You’re always making excuses for him. Everyone can see that he’s not exactly as committed to the relationship as you are, but you always have a response prepared for why he’s M.I.A. He’s really busy at work. He’s stressed out. He’s just going through a rough patch. Whatever it is, you’re the one justifying his behavior, not him.
He doesn’t go out of his way to make you feel secure. These days everyone’s busy. But you can make time for someone if you really want to be with them. He’s not doing that. Well, unless it involves a quickie on a Saturday night after a few drinks. If you keep settling for the bare minimum, that’s what he’ll keep giving you.
You make empty threats. You give him ultimatums sometimes. Like telling him that if he can’t commit, you’re done with him. Maybe he agrees and even changes his attitude for a little while, but he always goes right back to his old ways until you get fed up again and the cycle continues. Obviously he isn’t going to take you seriously if you never stick to your guns. You’re just as full of crap as he is, and he’s going to keep taking advantage of it.
You’re afraid to be alone.
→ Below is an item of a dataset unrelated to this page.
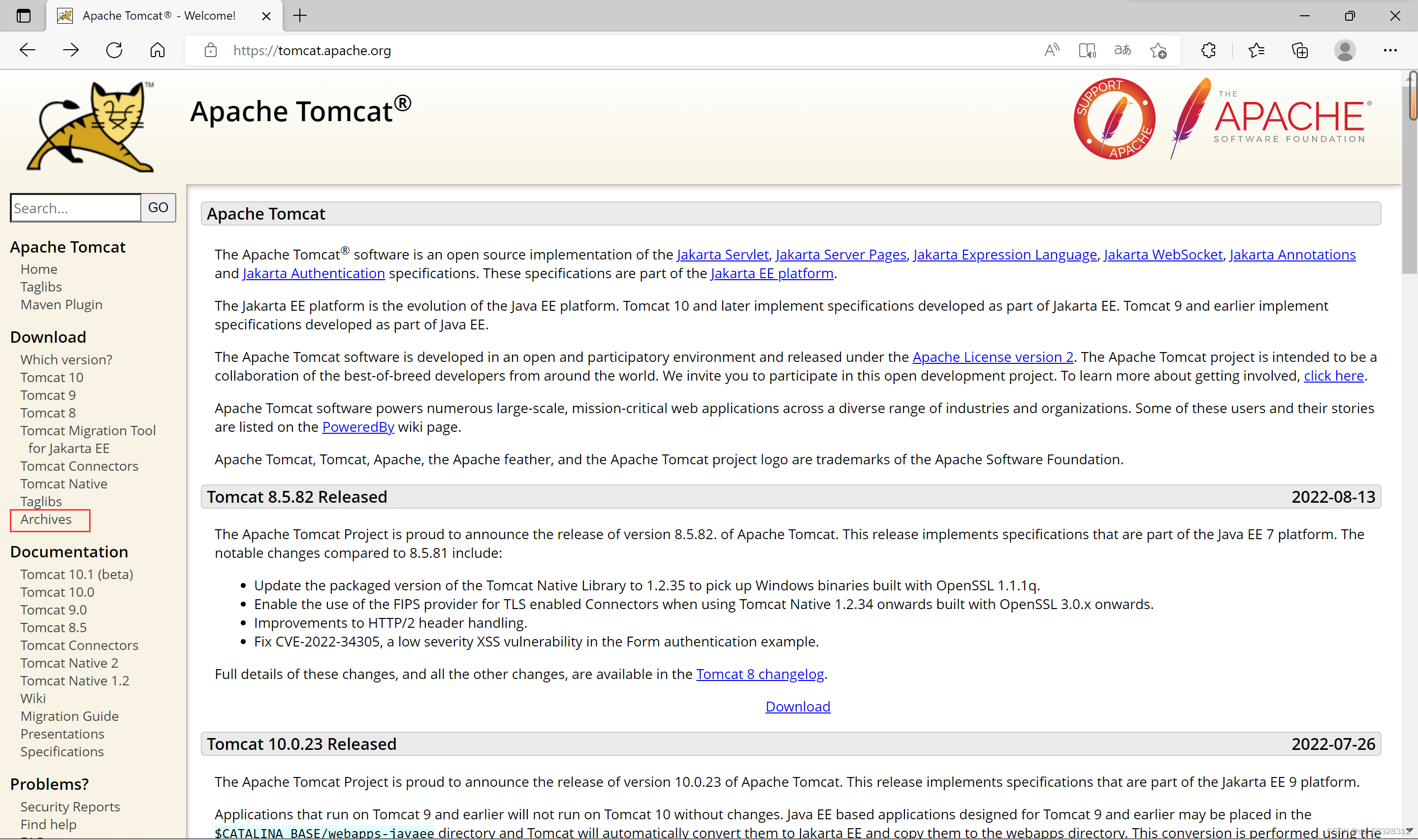
Task: Open the Tomcat 8 changelog link
Action: click(x=759, y=674)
You know your relationship isn’t ideal and you aren’t getting what you want from him, but somehow it seems better than being single. Eventually you’re going to have to face reality and accept that he’s not The One. Once you do it you’ll realize being alone isn’t as terrible as you think.
You think you can change him. He told you straight up that he wasn’t looking for anything serious, and you said you were fine with that. But in your head you were thinking, “oh, once he gets to know me, he’ll change his mind, and we’ll live happily ever after.” Nope. You’re way better off just taking him at his word.
You ignore red flags. If you’re not making excuses for his shortcomings, you’re just completely ignoring them. Sure, he flirts with other girls in front of you sometimes, but it’s no big deal, as long as he comes back to you. Right. Whatever you want to tell yourself.
You refuse to accept rejection. It’s hard to accept that a guy who really like might not be that into you. Rejection is never easy. So, as long as he’s giving you something, you’re willing to look the other way on everything else.
He’s going to take what he can get. Even if on some level he knows he’s being a jerk, there are a lot of guys out there who are okay with that. Especially if it means he can still get laid. He probably thinks if he’s honest with you about what he wants, and you say you’re okay with it, he’s off the hook. And honestly, you can’t really blame him for that.
You’re in denial about what you really want. Maybe you think you can handle what he’s offering, when in reality you’ve just suppressed your desire for something more. But it won’t stay suppressed forever. Eventually it’s going to come out, and by then you’ll be in too deep to get out unscathed.
You’re fixated on the superficial. Sometimes we’re so attracted to a guy physically that we let the fact that he’s kind of a loser slide. Attractive guys know they can get away with certain things simply because they look good doing it, but we can put a stop to that if we want to. The only time a hot guy should get away with using you is if you’re doing the exact same thing with him.